I Never Knew Love 'til You (I Never 4) - Page 41

He smiles, and I feel my nipples pucker, and my panties disintegrate into nothing. “I think you know that it has been recently. I would have been lost without you this week.”

A breath away from my lips, I breathe him in. “Okay.” His lips once again crash into mine. I could spend all day right here kissing this man. Just a few kisses and I’m already craving more.

He pulls back but not before placing a small kiss on my forehead, turning my insides to mush. I’m impressed that I haven’t just melted on the floor. What is so fucking sexy about forehead kisses?

With his hands perched on my hips, he tightens his grip. It’s as if he has to hold on to me in some way but stop himself from touching other places. It’s pretty sexy, and I would love to see Jaxon lose control.

“Go home and get some more sleep or do whatever you need to do. We’ll pick you up around eleven. That work?”

I nod, unsure if any words would even come out if I opened my mouth right now. I must be in shock. Am I agreeing to go on a date with Jaxon McAdams willingly? Well, a date with Jaxon and Andy—when dating a single dad, I assume that’s what plenty of dates will look like, and I have no issue with that.

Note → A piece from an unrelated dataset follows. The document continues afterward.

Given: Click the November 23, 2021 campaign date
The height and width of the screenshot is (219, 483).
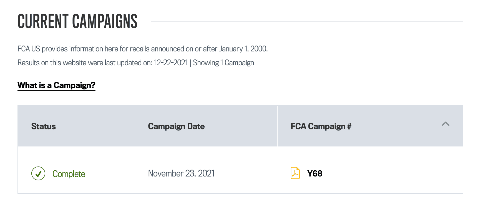Looking at the screenshot, I should pyautogui.click(x=181, y=173).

Somehow, during my week of watching Andy, my anger toward Jaxon slipped. I saw him in a different light—the man that does everything for everyone else and nothing for himself. He finally took something for himself—me.

I exit the front door, heading back toward my house, and decide at the last minute to take one last look at Jax’s house over my shoulder and see him standing in the doorway, watching me leave. As I cross the street, I add a sway to my hips like I had on the first day we met. I heard his low-breathed curse before the door closes.

I pull my phone out and call my sister. I’m thankful I still have battery, even though I hadn’t plugged it in all night.

“He—hello?” she answers on the third ring.

Oh shit, right, it’s only five in the morning.

“Good morning,” I say as I cross the street.

“It’s five in the fucking morning on a Saturday, Katherine. You’re clearly fucking dying if you’re up and calling me this morning. So hang up and call 9-1-1.”

“But I have an emergency,” I whine.

“What is it?” Her voice is more awake at the moment than a minute ago.

“I kissed Jaxon.”

She groans into the phone. “We already established that at Christmas. Goodbye.”

“No, as in like right now.”

“At 5:00 a.m.? I’m shocked you’re even up, let alone kissing Jaxon, of all people.”

There’s some shuffling on the other end and hushed voices.

“Laur, you still there?”

“Kate,” Finn’s deep voice comes through the phone. “Look, I’m happy for you and my best friend finally getting your heads out of your asses. And I’m sure whatever it is you need from my sexy wife can wait until normal business hours. Until then, goodbye.” Click. Someone is grumpy this early in the morning.

I pull the phone back, verifying that he hung up. I scoff. “I can’t believe he fucking hung up on me.”

Doesn’t he know about twin code? I need her. He’s lucky my sister loves him so much and I hate to see her upset, or I’d be hopping in my car, heading over to their house, and beating his ass, maybe even burying him alive. That way, he can have a peaceful sleep.

How am I supposed to go back to sleep now that I’m flying high from that kiss? I do the only thing I can think of to calm my nerves since my sister or, well, her husband ever so rudely hung up on me at this hour—I head to my studio and paint my heart out.